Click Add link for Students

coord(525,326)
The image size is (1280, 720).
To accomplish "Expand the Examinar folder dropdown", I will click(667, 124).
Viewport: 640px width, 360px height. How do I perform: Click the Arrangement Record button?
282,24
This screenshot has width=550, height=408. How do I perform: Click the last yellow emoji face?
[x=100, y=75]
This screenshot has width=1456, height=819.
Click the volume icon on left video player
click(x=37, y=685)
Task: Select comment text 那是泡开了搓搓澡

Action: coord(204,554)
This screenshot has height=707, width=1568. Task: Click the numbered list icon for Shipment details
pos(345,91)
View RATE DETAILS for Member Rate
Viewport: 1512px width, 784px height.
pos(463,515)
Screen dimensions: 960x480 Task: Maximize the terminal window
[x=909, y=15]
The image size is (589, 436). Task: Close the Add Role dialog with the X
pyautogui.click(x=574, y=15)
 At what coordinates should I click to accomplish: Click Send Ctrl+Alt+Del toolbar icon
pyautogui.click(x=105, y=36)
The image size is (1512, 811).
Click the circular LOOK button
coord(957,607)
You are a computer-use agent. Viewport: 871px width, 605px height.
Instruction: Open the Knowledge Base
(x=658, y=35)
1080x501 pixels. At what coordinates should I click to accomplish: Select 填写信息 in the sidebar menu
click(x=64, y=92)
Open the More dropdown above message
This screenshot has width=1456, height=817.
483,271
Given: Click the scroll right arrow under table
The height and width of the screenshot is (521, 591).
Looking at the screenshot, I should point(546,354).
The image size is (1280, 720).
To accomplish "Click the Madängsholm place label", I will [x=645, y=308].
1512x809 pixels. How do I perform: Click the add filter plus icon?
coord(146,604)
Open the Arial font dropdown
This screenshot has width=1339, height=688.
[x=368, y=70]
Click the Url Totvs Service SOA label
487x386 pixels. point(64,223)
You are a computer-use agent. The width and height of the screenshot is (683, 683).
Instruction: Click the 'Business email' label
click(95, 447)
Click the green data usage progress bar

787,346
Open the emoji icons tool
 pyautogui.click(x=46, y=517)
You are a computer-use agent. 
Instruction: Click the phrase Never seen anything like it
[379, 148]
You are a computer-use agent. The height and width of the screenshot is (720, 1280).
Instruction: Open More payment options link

**Your goal:** Counting the line that contains "The height and width of the screenshot is (521, 591)." as the first, copy exactly every line through the end of the records, and nothing else.

**Response area:**
The height and width of the screenshot is (521, 591).
Looking at the screenshot, I should point(546,354).
The image size is (1280, 720).
To accomplish "Click the Madängsholm place label", I will [x=645, y=308].
1512x809 pixels. How do I perform: Click the add filter plus icon?
coord(146,604)
Open the Arial font dropdown
This screenshot has width=1339, height=688.
[x=368, y=70]
Click the Url Totvs Service SOA label
487x386 pixels. point(64,223)
You are a computer-use agent. The width and height of the screenshot is (683, 683).
Instruction: Click the 'Business email' label
click(95, 447)
Click the green data usage progress bar

787,346
Open the emoji icons tool
 pyautogui.click(x=46, y=517)
You are a computer-use agent. 
Instruction: Click the phrase Never seen anything like it
[379, 148]
You are a computer-use agent. The height and width of the screenshot is (720, 1280).
Instruction: Open More payment options link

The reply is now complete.